>> BEGIN

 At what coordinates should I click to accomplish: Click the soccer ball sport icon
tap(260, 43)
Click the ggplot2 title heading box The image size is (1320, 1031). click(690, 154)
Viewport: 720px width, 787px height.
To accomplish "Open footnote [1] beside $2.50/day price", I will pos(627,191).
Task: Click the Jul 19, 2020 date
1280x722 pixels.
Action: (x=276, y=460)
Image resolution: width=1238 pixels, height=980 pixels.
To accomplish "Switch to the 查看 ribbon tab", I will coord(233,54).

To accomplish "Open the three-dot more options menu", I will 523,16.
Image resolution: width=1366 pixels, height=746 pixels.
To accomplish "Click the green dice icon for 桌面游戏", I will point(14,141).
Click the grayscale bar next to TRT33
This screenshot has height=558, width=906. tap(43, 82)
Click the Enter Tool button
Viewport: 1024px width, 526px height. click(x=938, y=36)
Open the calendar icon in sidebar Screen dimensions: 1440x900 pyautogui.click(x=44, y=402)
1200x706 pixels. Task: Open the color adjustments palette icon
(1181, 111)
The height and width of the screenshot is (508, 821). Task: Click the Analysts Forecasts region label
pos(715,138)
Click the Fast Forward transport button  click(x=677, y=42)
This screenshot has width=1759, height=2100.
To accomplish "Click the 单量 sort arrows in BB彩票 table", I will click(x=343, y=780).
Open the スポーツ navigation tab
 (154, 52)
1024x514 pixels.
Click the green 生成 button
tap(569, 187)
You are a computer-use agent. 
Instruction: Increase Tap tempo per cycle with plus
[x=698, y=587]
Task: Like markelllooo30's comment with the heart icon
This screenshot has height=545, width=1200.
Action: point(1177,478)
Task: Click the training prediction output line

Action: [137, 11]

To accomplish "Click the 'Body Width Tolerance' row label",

>> END

◆ Do this: Rewrite the items starting at the line that contains "This screenshot has width=1759, height=2100." and stopping at the end of the items, swapping "button" for "control" and keeping everything else unchanged.

◆ Result of the task:
This screenshot has width=1759, height=2100.
To accomplish "Click the 单量 sort arrows in BB彩票 table", I will click(x=343, y=780).
Open the スポーツ navigation tab
 (154, 52)
1024x514 pixels.
Click the green 生成 control
tap(569, 187)
You are a computer-use agent. 
Instruction: Increase Tap tempo per cycle with plus
[x=698, y=587]
Task: Like markelllooo30's comment with the heart icon
This screenshot has height=545, width=1200.
Action: point(1177,478)
Task: Click the training prediction output line

Action: [137, 11]

To accomplish "Click the 'Body Width Tolerance' row label",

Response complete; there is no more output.